# Conseil



## Agrippa II (26 Juin 2010)

Bonjour à tous, 
Je possède actuellement un Imac et un MacBook (blanc modèle 2007).
Le MacBook ne me sert que lors de mes séjours en bibliothèques (_de facto_ pour mes recherches, je suis en doctorat en Histoire Antique, donc pas besoin de grandes capacités de calcul).
J'aurais besoin d'un outil me permettant de prendre des notes....... (J'utilise Iwork et Open Office).

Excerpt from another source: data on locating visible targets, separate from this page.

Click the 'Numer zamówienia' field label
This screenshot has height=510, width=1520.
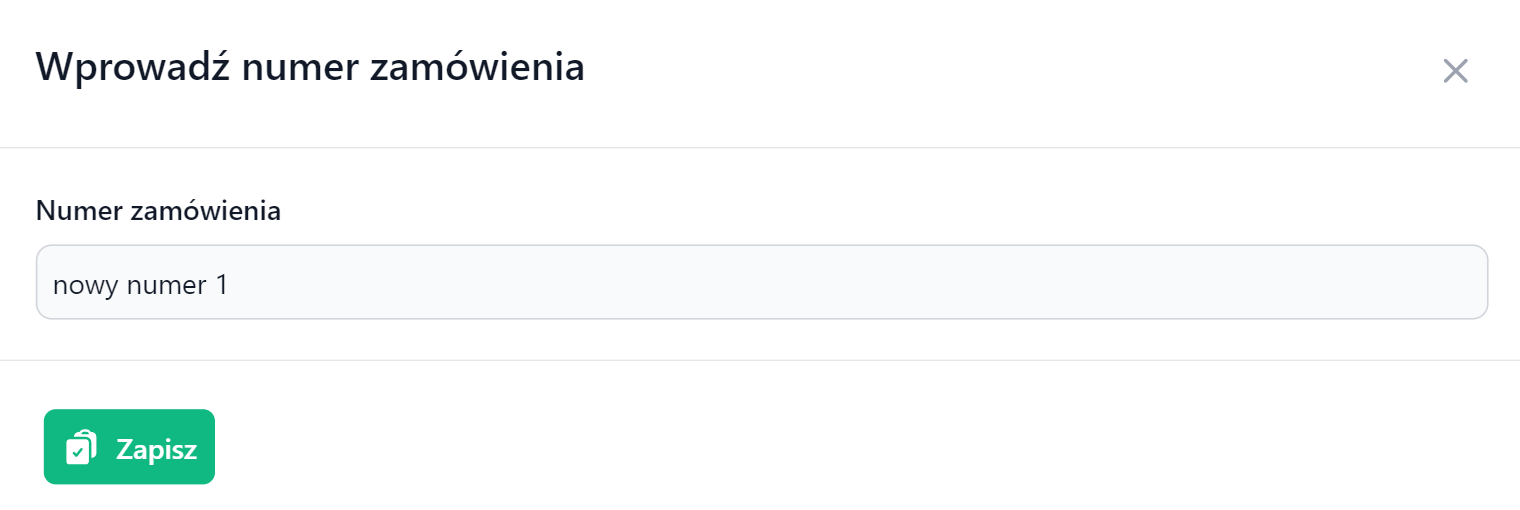(158, 211)
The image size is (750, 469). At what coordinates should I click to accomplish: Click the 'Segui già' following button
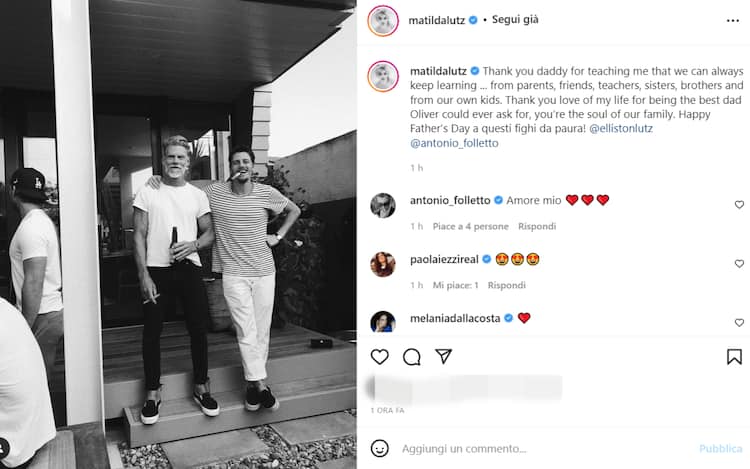(x=515, y=20)
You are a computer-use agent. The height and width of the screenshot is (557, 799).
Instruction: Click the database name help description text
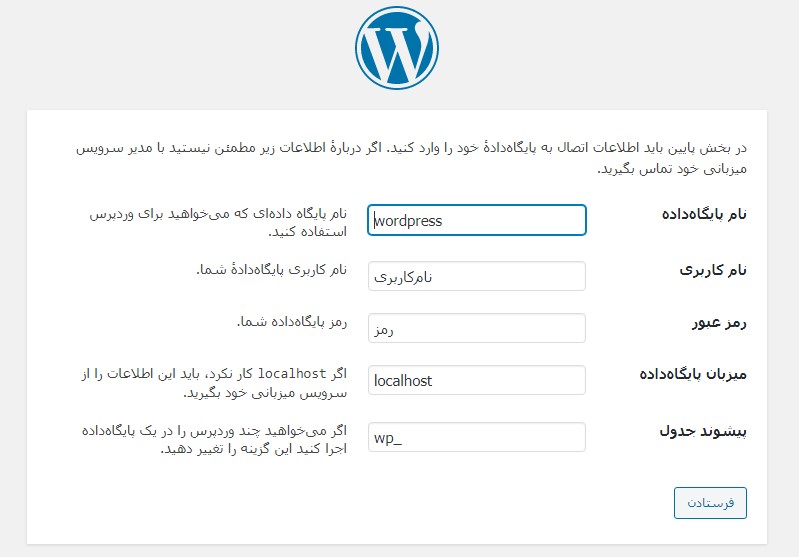coord(218,223)
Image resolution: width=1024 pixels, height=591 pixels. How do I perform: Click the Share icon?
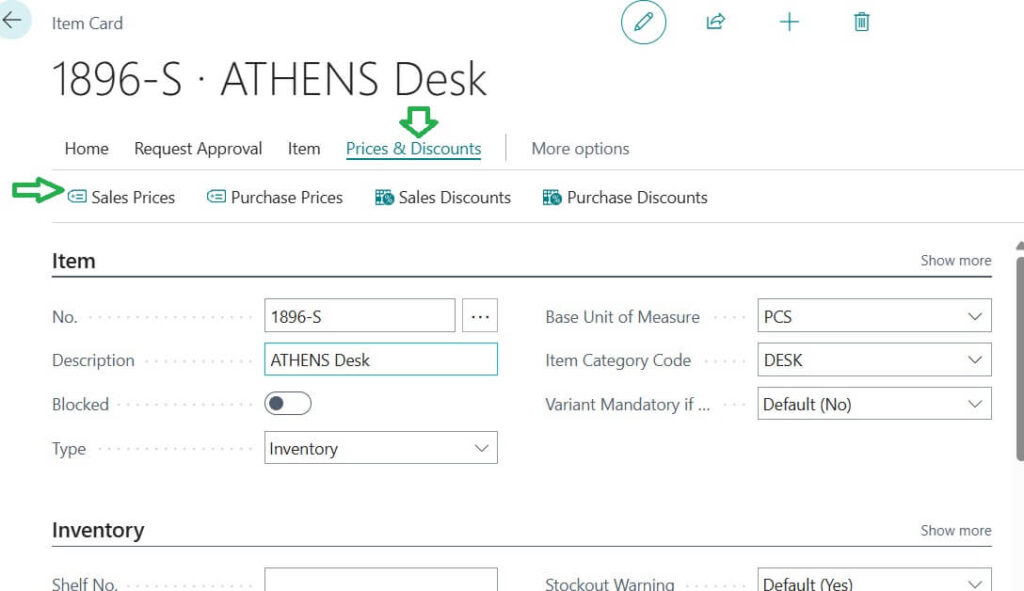[716, 22]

L'essentiel de mon travail se fait sous mon Imac.
Pensez-vous que l'Ipad puisse être une alternative (poids....) à un MacBook ?
Merci de vos réponses (et pardon si ma question a déjà été posée X fois).
Nicolas


----------



## mashgau (26 Juin 2010)

Je dirais oui pour ton cas, s'il s'agit de notes et non pas de rédiger un mémoire entier dessus, l'ipad sera nickel. Tu auras une super autonomie en plus, et ça soulagera ton dos


----------



## Agrippa II (26 Juin 2010)

mashgau a dit:


> Je dirais oui pour ton cas, s'il s'agit de notes et non pas de rédiger un mémoire entier dessus, l'ipad sera nickel. Tu auras une super autonomie en plus, et ça soulagera ton dos



Merci  oui je rédige sur mon Imac (écran plus grand plus de confort). Et puis si j'ai bien compris il permet aussi de faire des présentations PPS?


----------



## mashgau (26 Juin 2010)

Oui avec l'app qui va bien


----------



## Agrippa II (29 Juin 2010)

Bonjour, bon j'ai craqué sur l'Ipad 32Go. Avec un clavier Apple. Sur les premières impressions c'est un vrai petit ordi nomade qui complète fort bien l'Imac.


----------